Metropolitan Transportation Authority officials March 25 confirmed fears Transport Workers Union Local 100 has had about upcoming contract talks: that management will seek givebacks to cope with budget shortfalls.

ROGER TOUSSAINT: Pushing for quick deal.
Testifying before the City Council's Transportation Committee concerning its budget, MTA Director of Government Affairs Hilary Ring said that all of its agencies had been asked to reduce their budgets by 1.5 percent. He cited falling profits on Wall Street and reduced revenue from real-estate taxes as the main causes of the drop in available funds.

Labor Costs Steep

"We will be asking labor for modest contributions as contracts come up for negotiation," he said. "Pensions are 8 percent [of the budget] - also a cost that is increasing - and health and welfare benefits are 10 percent. Payroll expenses are 38 percent of our budget, overtime pay is 4 percent and non-labor expenditures are 25 percent."

Local 100 President Roger Toussaint had told his membership in the most-recent issue of the union's newsletter that the faltering economy would mean tough negotiations with the MTA.

──────────────────────────────

_Stated problem A_
In the listing, duplicate the lines starting with the line containing "Given: Click the textarea resize grip corner" and going on through the line containing "click(230, 44)". Leave the pictures out of your copy.

_Dataset excerpts_
──────────────────────────────

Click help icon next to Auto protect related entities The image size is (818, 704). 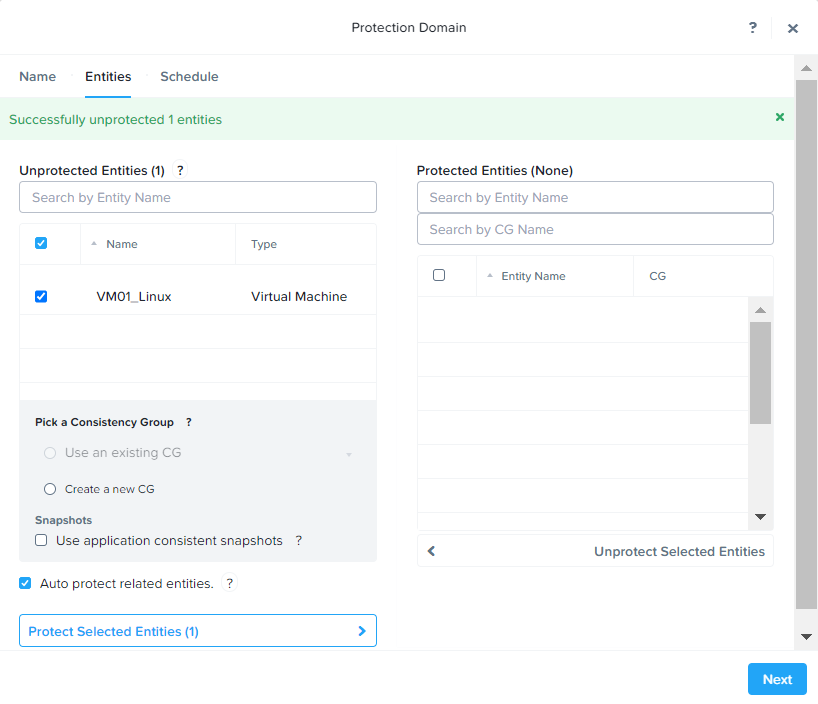coord(229,584)
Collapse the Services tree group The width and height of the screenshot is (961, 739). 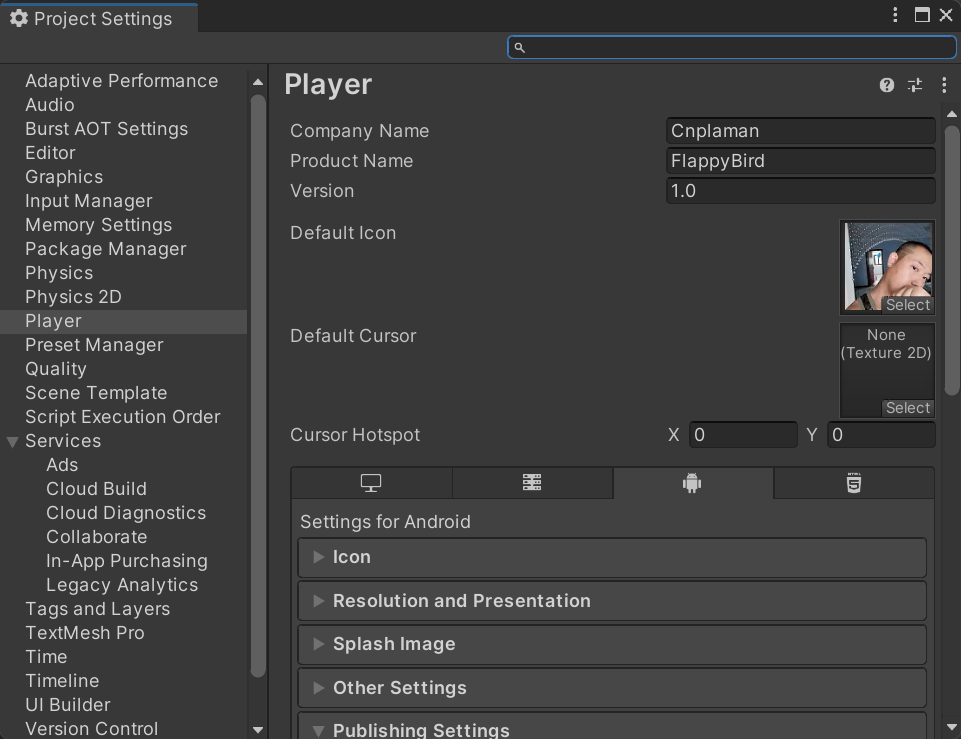tap(13, 441)
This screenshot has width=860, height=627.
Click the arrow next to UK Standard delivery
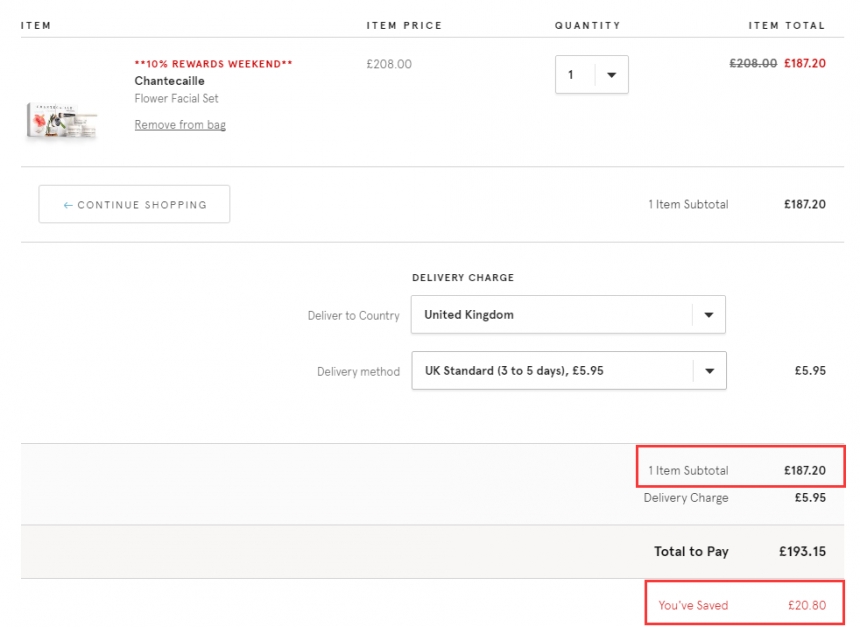pos(709,370)

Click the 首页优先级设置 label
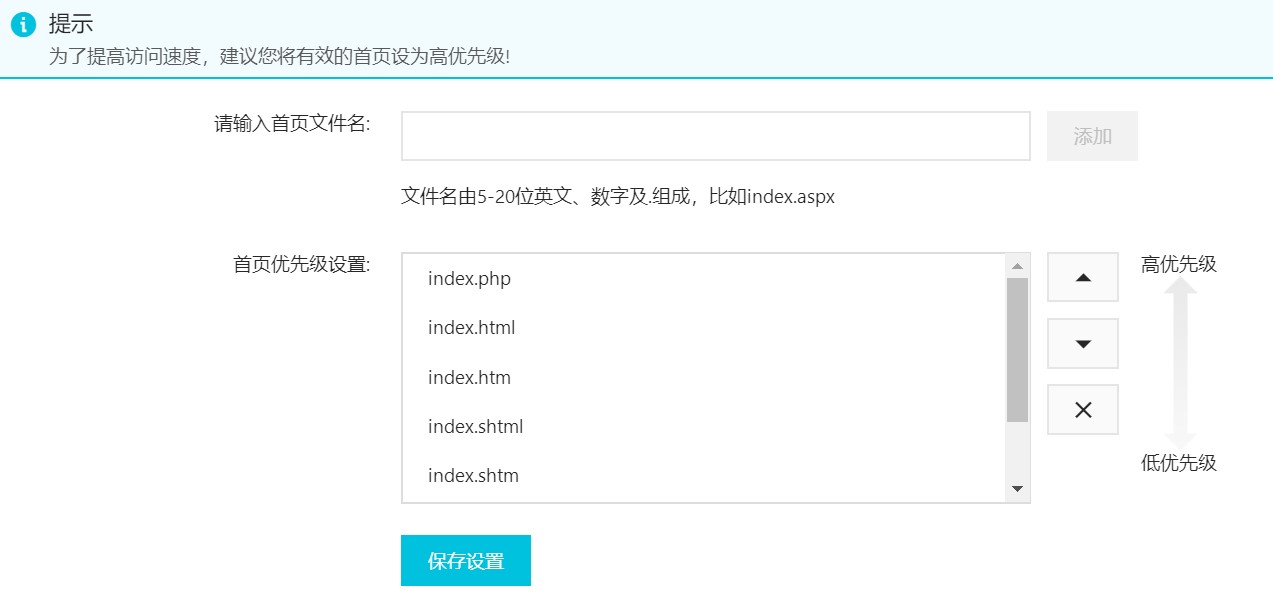tap(302, 265)
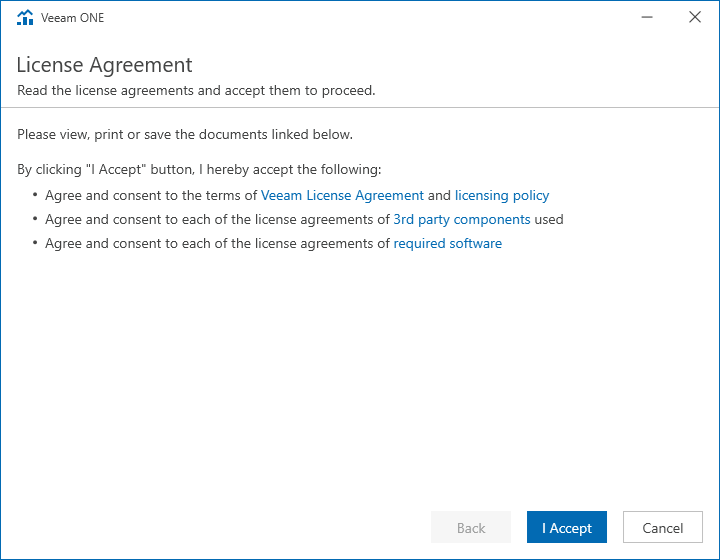Open the licensing policy link
The height and width of the screenshot is (560, 720).
(502, 196)
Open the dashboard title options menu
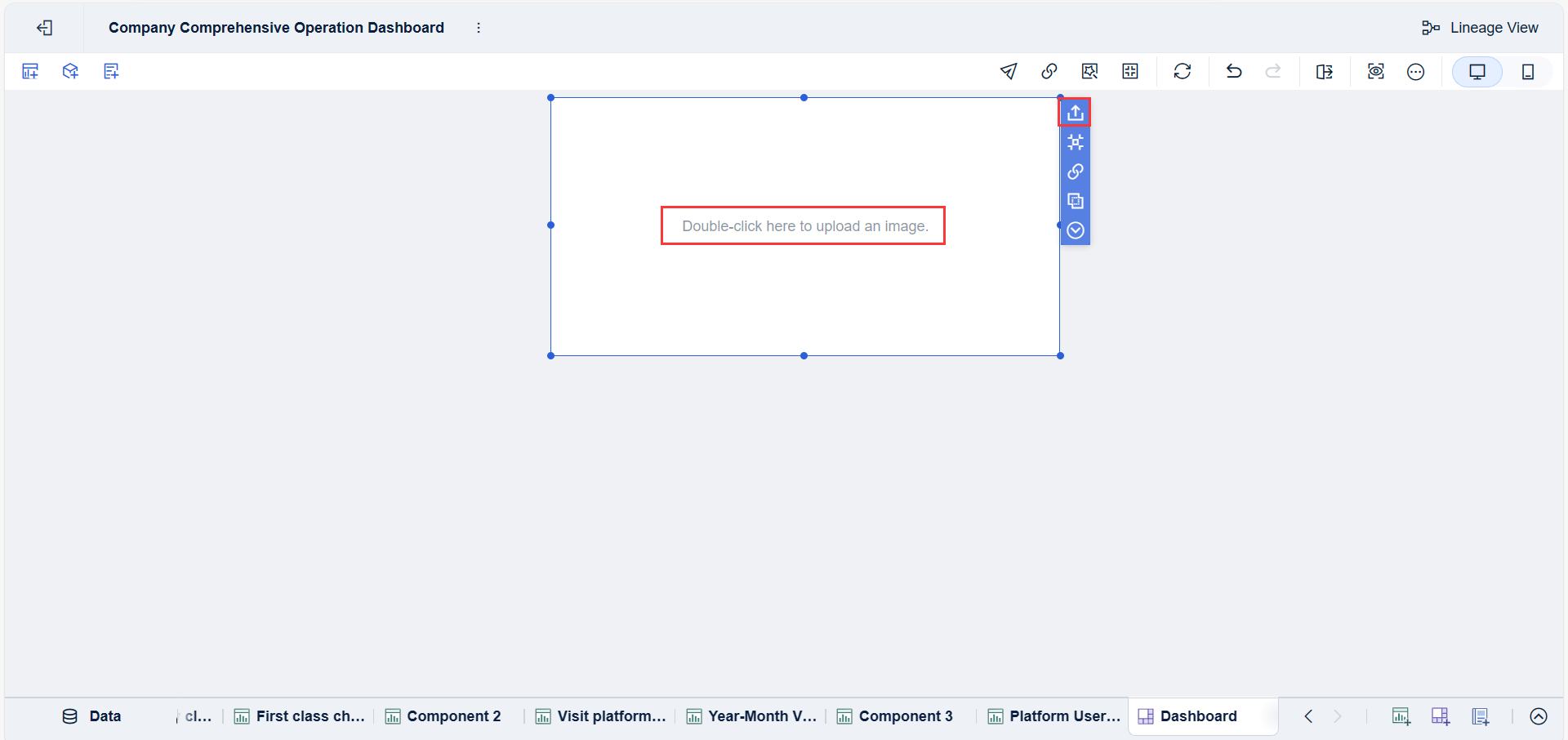The height and width of the screenshot is (740, 1568). point(479,27)
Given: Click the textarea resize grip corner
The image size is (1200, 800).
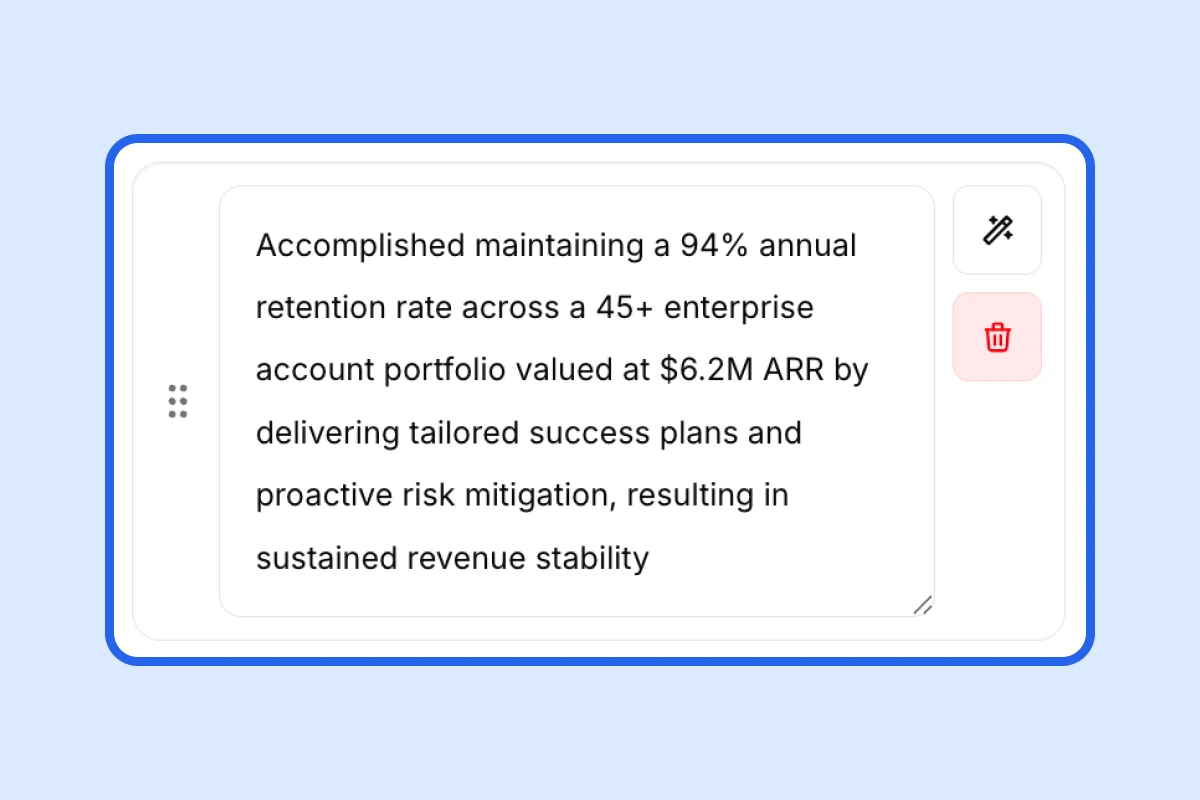Looking at the screenshot, I should tap(923, 605).
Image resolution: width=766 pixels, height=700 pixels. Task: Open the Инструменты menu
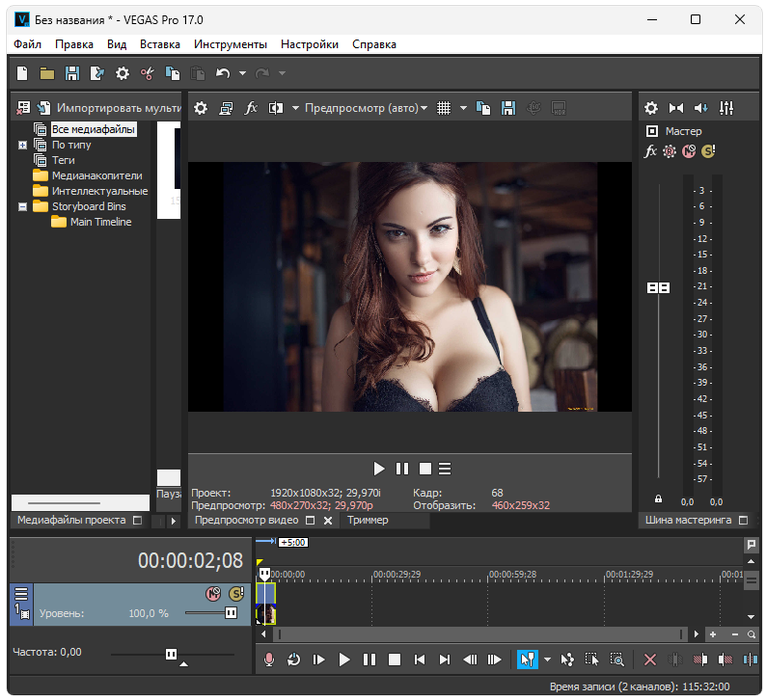click(230, 44)
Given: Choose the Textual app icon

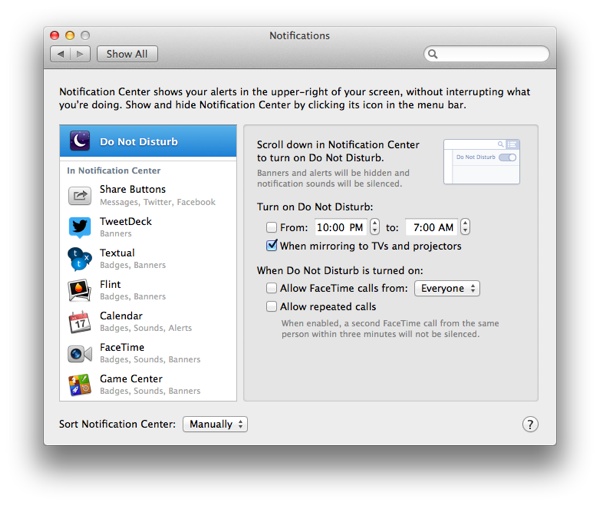Looking at the screenshot, I should [x=80, y=259].
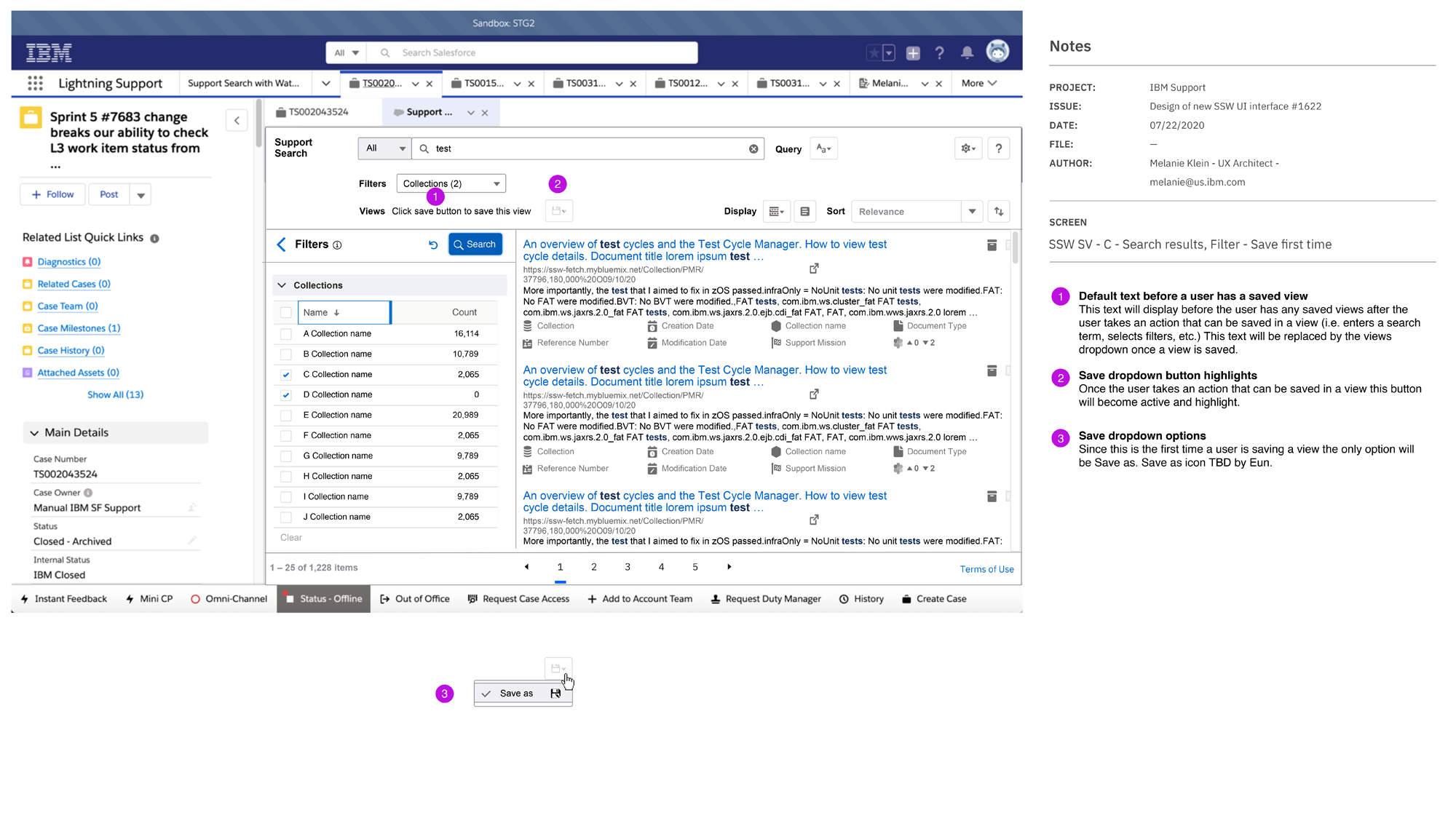The height and width of the screenshot is (834, 1456).
Task: Click the clear search text X icon
Action: 753,149
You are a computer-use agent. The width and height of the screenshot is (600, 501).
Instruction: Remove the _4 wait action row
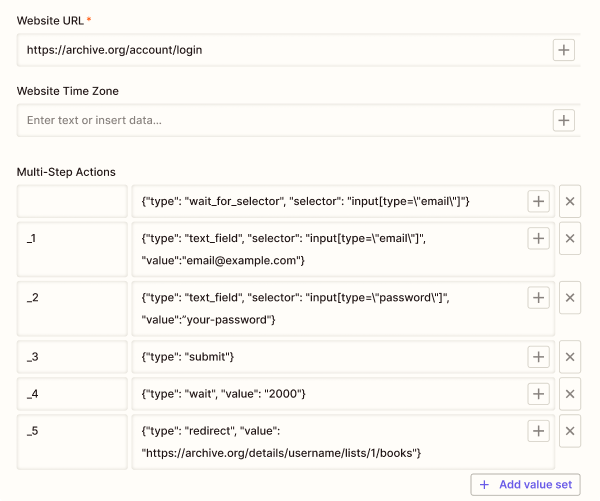(x=570, y=394)
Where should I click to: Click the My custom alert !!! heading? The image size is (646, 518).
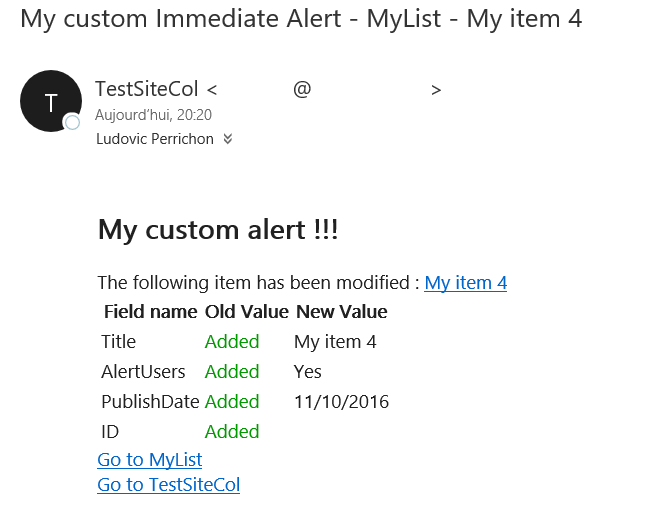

──────────────────────────────

_Stated problem B_
In the article on the MTA contract talks, by what percentage were all MTA agencies asked to reduce their budgets?

_Correct answer A_
Given: Click the textarea resize grip corner
The image size is (1200, 800).
Looking at the screenshot, I should tap(923, 605).
Image resolution: width=766 pixels, height=700 pixels. Task: Open the Инструменты menu
click(230, 44)

_Correct answer B_
1.5 percent.